Bu noktadan sonra Astronomik Saat'in de bulunduğu turistik caddelere doğru yürümeye başladık.
Prag 2 adlı postumda Prag turumuzu anlatmaya kaldığım yerden devam edeceğim ^^
Şimdilik hoşçakalın!!


3 Şubat 2015 Salı

Viyana!!


           


Herkese merhaba!
Kısa bir aranın ardından gezi yazılarıma Viyana'yla devam ediyorum.Viyana'ya Bratislava'dan yaklaşık bir saatlik yolculuk sonrasında ulaştık.Aynı gün içinde iki güzel şehri gezme fırsatı yakalamış olduk böylece.
Viyana ayrı bir güzel geldi bana, sokaklar ,evler,binalar hepsinin bir hoşluğu vardı.


Viyana'daki ilk durağımız Hunterwasser Evleri oldu.Bu evler maddi durumu genele göre daha düşük insanlar için yapılmış ve ünlü mimar Hunterwasser evleri bu şekilde tasarlayarak ilgi çekilmesini sağlamış.Evlerin tam karşısında ''Hunterwasser Village'' isminde hediyelik eşya satan dükkanların bulunduğu bir pasaj (bizim deyimimizle) bulunuyor.Ancak fiyatlar Viyana'nın genelinde olduğu gibi burda da yüksek.

''Hunterwasser Village''de bulunan dükkanlarda çektiğim fotoğraflardan:





 Bir sonraki durağımız Viyana'nın ünlü meydanı Stephansplatz oldu.Bu meydanda Viyana'nın simgesi haline gelen  Aziz Stephan Katedrali bulunuyor.Katedral gerçekten çok görkemli ve şaşırtıcı derecede büyük.


Rehberimiz bu noktada bize serbest zamanımızı verdi ve birkaç arkadaşımla Viyana sokaklarında dolaşmaya başladık.İlk durağımız ''Billa '' adındaki market oldu.Bu marketten çok bir şey almadık ama sonradan almadığımıza pişman olduk.Gezdikçe tecrübe etmiş olduk biz de çikolata ve abur cubur fiyatlarnı. 
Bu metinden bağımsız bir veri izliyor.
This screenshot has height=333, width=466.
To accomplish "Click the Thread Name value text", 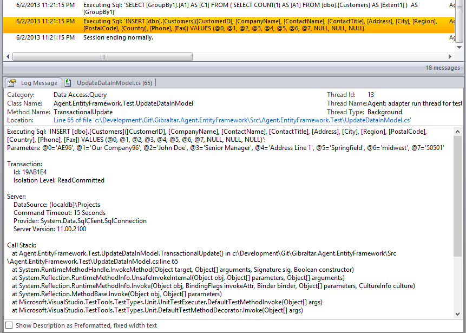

Marketten çıktıktan sonra ''Kartner''caddesi boyunca gezmeye başladık.Özellile hediyelik eşya satan dükkanların pahalı olduğunu söyleyebilirim bu caddede.Magnet fiyatları 5 Euro civarındaydı örnek vermem gerekirse.Diğer ünlü mağazalarda ise fiyatlar ortalama olarak aynıydı veya pahalıydı.Kıyafet bakmak için girdiğim ''Forever 21'' mağazasından kendime göre kıyafet bulamayınca 2Euroya saç tarağı aldım :)
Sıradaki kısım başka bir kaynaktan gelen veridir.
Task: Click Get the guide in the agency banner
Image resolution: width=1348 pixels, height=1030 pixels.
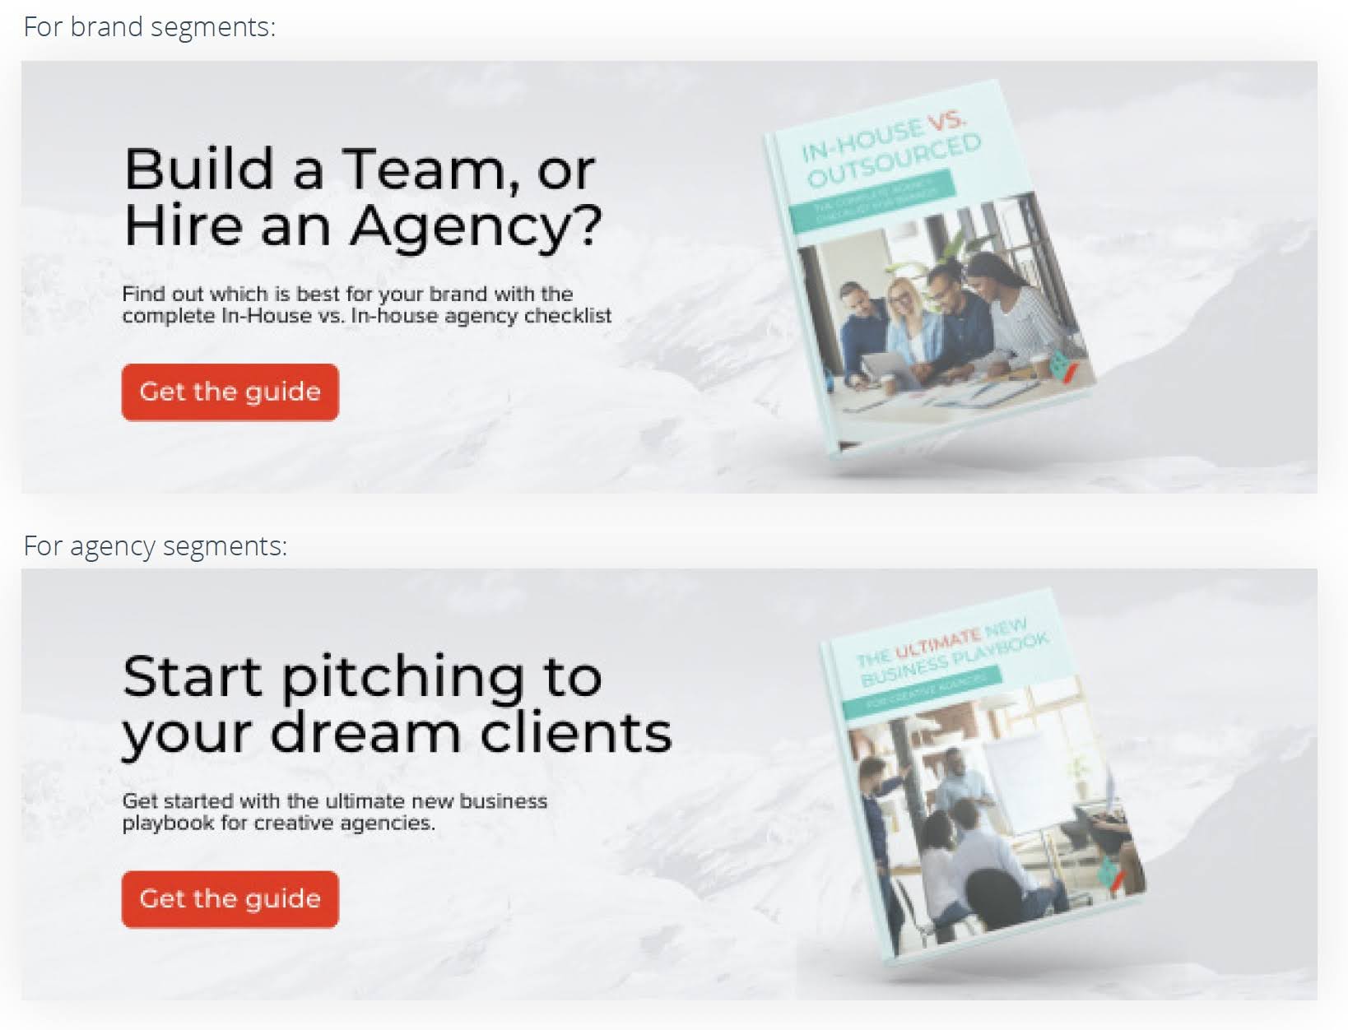Action: 230,898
Viyana'da ne yediğime gelirsek; ünlü şinitzelinden aç olmadığım için tam bir menü yemesem de tadına baktım ve beğendim.Daha sonra köşe başındaki ''Aida-Cafe Konditorei''ye gittik.Viyana'nın ünlü yiyeceğini sorduğumuzda bize ''Sacher '' ve ''Apfelstrudel'i gösterdiler.Ben tercihimi içi elmalı dışı milföye benzeyen Apfelstrudel'den yana kullandım.

Akşam ise tur bizi bir Türk restoranına götürdü,orda da İzmir köfte ve pilav yedik.Yemekten sonra restorantın karşısındaki Türk marketinden bir şeyler alıp otelimize döndük.

 



Viyana'nın ikinci gününde Schönbrunn Sarayı'na gittik.Hava o kadar soğuktu ki koşa koşa sarayın etrafını gezip otobüse döndük.Sarayın yapılma hikayesi o kadar ilginç ki kesinlikle okumanızı tavsiye ederim.



Viyana'dan otobüsümüze binerek Prag'a doğru yola çıktık,dört saatlik yolculuğun ardından Çek Cumhuriyet'ine vardık ve Prag sokaklarını gezmeye başladık.
Bir sonraki post Prag üzerine olacak,şimdilik hoşçakalın!!